Gustafson on “unable to discharge the powers and duties of his office” in the 25th Amendment
Adam Gustafson (Yale Law School) has posted Presidential Inability and Subjective Meaning
(Yale Law & Policy Review, Vol. 27, No. 2, 2009) on SSRN. Here is the abstract:
The Twenty-Fifth Amendment allows a President to be separated from his constitutional powers and duties when either he himself (under Section 3) or the Vice President and a majority of his Cabinet (under Section 4) declare that the President is "unable to discharge the powers and duties of his office." If the same definition of presidential inability were attributed to both provisions, Section 4 would create a power of removal more expansive than the impeachment clause, and it would undermine the continuity of the Executive branch that the Amendment was designed to safeguard. This Note contends, to the contrary, that although the "unable to discharge" phrase appears identically in both sections, it embraces a more inclusive set of impairments when the President declares his own inability than when the diagnosis is made by the Vice President and Cabinet. This is because the legal meaning of Section 3 is conditioned upon its interpretation by the President, as the sole constitutional actor involved in this unreviewable decision. The Amendment’s structure, legislative history, and application history all confirm that presidential inability should be defined differently depending on which constitutional actor makes the evaluation.

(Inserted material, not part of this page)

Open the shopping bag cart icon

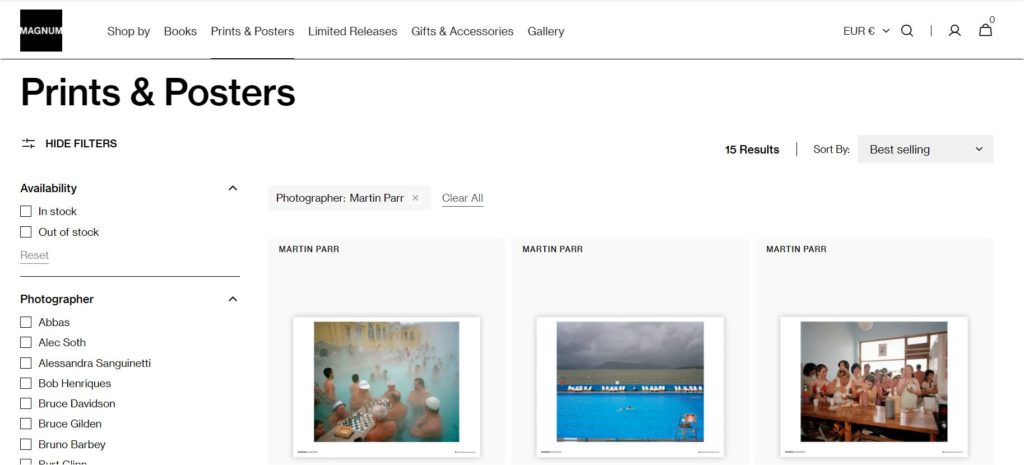click(985, 30)
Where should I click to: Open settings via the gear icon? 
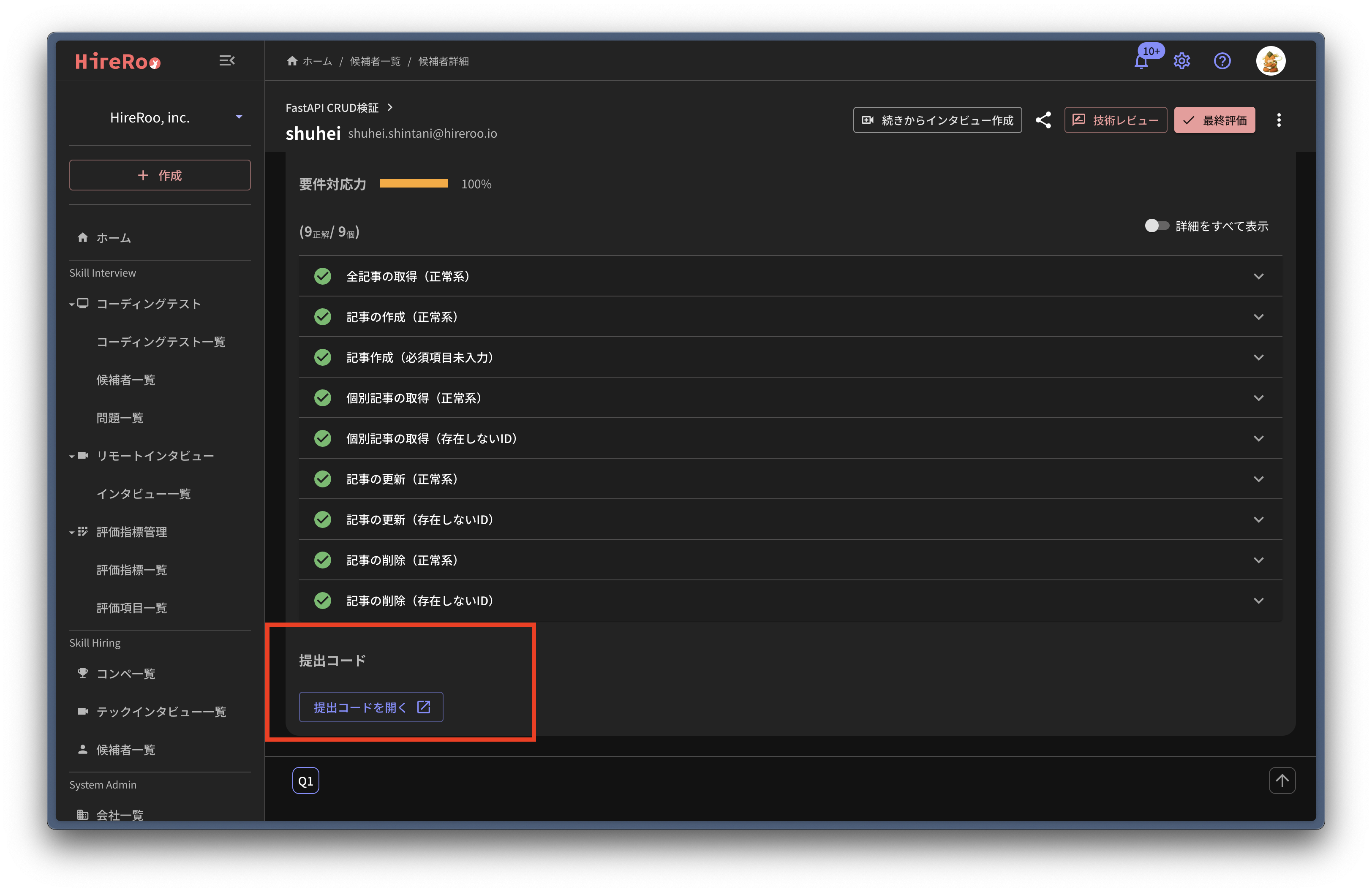point(1182,61)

Very interesting student note.
One very small thought–this seems to be a topic where the interpretation-construction distinction would add a great deal of clarity. Pace Gustafson, the problem isn’t with giving the phrase "unable to discharge . . ." a single meaning (or more precisely, a single linguistic meaning). The linguistic meaning of "unable" is not at issue. The problem arises because the phrase is vague (in the technical sense) because it admits of borderline cases. Gustafson’s argument could then be recharacterized in terms of constitutional construction. When the President engages in construction of the phrase, he has the option to construe "unable to discharge" broadly, but when the Vice-President and Cabinet construe the same clause, they should construe it more narrowly.